A well-lit wooden platform, covered in fallen leaves and rocks, looks out upon a forest at night.
Margaux Williamson, Branches. 2021.Courtesy of the artist.


For the next seven years she applied thick paint
chiseled it away, inserting wooden dowels
of the gaze to support the thick impasto
which shifted overnight, transferring it with friends
The way they warn you that articles
may have shifted during flight, it applies to sleep
Wedged out of a bay window on Fillmore Street
after we sawed through the frame, it reminds me of
All my favorite books were about built spaces
shading into wilds, worlds, Narnia through the wardrobe
The prince they tied to a chair, who said
No matter what I say, don’t untie me, stop your ears
Max’s bedroom becoming jungle, Harold drawing the moon
into existence, inadvertently making the sea
when his hand trembled, and the number seven
I read them to my girls, Marcela puts a book
under the pillow to “help me dream,” the door opens onto
forest, because you know the people who built it
are in your walls, that your needs have been met
at the expense of other wolves

is part of Margaux’s work.
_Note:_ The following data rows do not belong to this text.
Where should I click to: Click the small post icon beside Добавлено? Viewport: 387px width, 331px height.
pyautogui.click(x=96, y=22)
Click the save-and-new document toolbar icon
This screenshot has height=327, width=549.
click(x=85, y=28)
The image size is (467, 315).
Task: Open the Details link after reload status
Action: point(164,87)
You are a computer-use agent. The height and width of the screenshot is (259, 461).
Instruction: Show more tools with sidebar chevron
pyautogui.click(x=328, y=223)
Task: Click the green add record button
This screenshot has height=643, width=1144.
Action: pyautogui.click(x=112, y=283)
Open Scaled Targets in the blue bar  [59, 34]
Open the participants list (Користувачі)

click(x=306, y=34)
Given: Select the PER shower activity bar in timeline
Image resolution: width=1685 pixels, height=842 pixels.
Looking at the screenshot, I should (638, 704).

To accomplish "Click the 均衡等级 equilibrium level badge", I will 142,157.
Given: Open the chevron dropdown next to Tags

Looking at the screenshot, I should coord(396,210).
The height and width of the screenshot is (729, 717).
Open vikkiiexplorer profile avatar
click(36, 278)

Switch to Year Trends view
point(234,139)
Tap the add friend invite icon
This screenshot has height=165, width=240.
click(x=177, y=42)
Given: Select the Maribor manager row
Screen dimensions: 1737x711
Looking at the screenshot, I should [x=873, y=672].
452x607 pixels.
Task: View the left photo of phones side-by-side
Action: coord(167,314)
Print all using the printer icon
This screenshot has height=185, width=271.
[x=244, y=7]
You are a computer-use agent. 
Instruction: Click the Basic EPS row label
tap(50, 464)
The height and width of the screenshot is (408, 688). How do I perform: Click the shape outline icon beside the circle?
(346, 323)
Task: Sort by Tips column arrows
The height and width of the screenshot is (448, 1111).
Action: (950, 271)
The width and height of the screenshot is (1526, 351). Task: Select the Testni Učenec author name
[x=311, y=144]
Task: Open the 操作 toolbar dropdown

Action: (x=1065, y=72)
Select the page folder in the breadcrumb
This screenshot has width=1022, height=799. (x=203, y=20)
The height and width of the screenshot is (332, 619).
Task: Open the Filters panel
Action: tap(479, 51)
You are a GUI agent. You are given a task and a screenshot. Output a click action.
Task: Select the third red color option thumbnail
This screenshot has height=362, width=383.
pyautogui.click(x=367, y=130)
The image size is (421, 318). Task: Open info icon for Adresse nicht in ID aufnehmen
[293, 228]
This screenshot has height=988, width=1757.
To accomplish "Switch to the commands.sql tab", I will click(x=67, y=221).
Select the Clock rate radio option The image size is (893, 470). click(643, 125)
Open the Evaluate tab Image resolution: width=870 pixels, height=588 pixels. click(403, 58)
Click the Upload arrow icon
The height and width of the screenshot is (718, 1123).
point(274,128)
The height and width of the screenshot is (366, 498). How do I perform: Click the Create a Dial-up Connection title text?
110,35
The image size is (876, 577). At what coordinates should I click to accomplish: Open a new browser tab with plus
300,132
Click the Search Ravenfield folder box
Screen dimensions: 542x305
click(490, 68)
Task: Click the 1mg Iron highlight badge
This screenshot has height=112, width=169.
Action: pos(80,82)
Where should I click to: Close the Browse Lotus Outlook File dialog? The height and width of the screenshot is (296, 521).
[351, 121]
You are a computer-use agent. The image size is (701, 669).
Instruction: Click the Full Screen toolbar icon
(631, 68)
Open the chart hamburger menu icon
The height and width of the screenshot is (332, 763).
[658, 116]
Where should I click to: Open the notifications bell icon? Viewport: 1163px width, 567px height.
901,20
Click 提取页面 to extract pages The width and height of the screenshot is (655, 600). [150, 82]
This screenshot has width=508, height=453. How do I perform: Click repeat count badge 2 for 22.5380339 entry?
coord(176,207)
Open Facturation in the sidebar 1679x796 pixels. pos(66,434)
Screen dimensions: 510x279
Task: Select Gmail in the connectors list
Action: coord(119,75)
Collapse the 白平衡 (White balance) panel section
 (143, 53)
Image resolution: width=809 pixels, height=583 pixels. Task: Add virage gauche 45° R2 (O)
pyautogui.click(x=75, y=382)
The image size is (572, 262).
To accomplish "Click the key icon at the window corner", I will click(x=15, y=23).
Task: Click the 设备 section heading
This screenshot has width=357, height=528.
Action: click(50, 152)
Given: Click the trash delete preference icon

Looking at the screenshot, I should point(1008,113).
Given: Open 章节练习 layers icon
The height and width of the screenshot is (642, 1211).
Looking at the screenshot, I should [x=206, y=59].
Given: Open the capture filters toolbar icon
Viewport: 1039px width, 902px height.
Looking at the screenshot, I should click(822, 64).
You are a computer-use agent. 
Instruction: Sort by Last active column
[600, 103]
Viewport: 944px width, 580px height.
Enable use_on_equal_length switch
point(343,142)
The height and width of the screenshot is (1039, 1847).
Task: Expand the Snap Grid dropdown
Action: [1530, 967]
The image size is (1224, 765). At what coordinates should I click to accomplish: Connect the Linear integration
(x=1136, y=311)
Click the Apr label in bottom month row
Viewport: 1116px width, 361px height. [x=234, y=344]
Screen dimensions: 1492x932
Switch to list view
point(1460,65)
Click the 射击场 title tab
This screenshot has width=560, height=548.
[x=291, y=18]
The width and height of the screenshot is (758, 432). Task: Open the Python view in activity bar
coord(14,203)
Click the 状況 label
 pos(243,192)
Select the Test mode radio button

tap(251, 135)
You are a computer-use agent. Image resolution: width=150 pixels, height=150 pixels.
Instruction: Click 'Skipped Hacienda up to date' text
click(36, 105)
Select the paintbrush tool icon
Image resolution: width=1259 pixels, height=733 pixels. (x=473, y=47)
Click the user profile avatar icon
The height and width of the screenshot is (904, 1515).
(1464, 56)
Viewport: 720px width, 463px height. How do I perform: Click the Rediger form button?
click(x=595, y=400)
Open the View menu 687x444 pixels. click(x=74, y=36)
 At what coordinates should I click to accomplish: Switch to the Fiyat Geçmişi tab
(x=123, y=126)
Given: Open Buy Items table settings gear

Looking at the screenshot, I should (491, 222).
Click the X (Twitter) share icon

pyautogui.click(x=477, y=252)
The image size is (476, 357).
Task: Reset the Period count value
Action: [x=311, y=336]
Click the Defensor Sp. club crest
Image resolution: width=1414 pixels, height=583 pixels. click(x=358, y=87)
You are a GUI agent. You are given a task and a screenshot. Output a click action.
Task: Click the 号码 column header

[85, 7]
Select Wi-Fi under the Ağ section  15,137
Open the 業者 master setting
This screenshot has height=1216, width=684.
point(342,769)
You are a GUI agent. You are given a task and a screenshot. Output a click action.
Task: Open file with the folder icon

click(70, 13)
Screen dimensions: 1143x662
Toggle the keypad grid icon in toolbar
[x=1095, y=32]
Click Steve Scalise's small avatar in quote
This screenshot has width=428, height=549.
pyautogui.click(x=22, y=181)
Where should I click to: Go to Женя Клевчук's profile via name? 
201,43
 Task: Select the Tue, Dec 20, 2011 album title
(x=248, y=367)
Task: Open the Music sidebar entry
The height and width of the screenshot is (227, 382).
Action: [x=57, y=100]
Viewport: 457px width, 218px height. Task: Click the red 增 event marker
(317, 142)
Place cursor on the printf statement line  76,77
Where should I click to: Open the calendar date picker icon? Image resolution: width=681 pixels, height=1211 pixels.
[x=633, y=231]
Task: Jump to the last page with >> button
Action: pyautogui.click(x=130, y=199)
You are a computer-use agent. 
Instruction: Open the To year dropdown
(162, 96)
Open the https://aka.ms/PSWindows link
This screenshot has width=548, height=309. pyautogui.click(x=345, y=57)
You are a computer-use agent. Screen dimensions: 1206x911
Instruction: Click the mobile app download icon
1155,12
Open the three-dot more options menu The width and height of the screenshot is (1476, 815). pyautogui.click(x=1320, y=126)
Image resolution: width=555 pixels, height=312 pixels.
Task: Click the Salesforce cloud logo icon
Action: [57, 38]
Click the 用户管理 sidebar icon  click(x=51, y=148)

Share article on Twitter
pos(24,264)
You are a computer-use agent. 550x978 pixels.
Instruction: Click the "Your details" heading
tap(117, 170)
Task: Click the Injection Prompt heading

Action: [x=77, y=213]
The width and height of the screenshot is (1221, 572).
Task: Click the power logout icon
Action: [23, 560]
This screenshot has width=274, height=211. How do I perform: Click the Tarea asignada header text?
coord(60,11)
We saw it get restored
restore itself before our eyes, and like a star collapse
inward continuously before us, saw
through the frame, and I said the rose is obsolete
quoting, renews itself in metal or porcelain so that
I was splicing lines, to engage roses
becomes a geometry, end quote, and the guard
said to her, No flashes, when she didn’t have
She wasn’t holding anything, is the nicest
thing anyone has ever said to me
In a dream, you are everyone, even the walls
You sleepwalk through your seminar on modernist
low voices, you aren’t supposed to wake them
your parents, just gently suggest that they return
So I can relax about influence in her presence
I make a list of my needs: light and heat
“met” and fish, a pact to hold the dome
up above the world so high, like a diamond
and a notebook, a supply chain of our own making
Oxygen, clean water, libraries, caves

A drawing of a wolf on lined paper, with the the text "wolves need..." repeated several times at the bottom, with different answers to each.
A Poem by Margaux's Son. 2023.Courtesy of the artist.